§ **Excerpted data**:
········

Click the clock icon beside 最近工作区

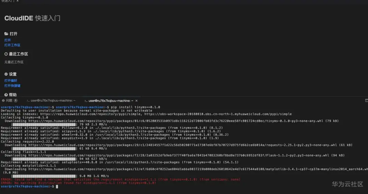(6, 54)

········

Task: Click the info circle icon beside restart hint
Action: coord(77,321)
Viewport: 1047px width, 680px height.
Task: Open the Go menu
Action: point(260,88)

········

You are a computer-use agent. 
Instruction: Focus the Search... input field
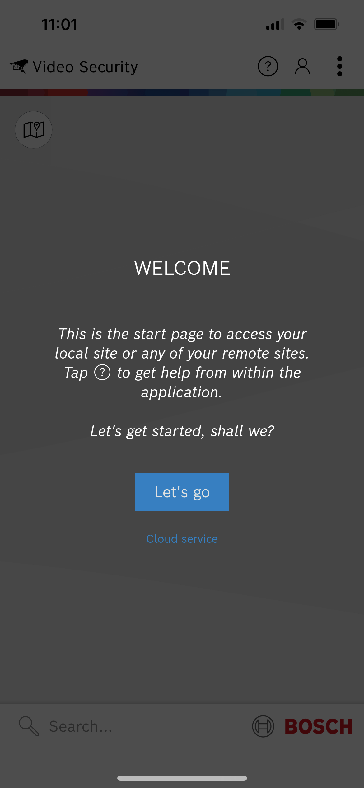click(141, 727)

········

§ **Set task**:
Reproduce the rows from the line with "Task: Click the" to the line with "Action: point(260,88)", substituting "reload tip" for "restart hint" and leaving everything else the same.

§ **Solution for this task**:
Task: Click the info circle icon beside reload tip
Action: coord(77,321)
Viewport: 1047px width, 680px height.
Task: Open the Go menu
Action: point(260,88)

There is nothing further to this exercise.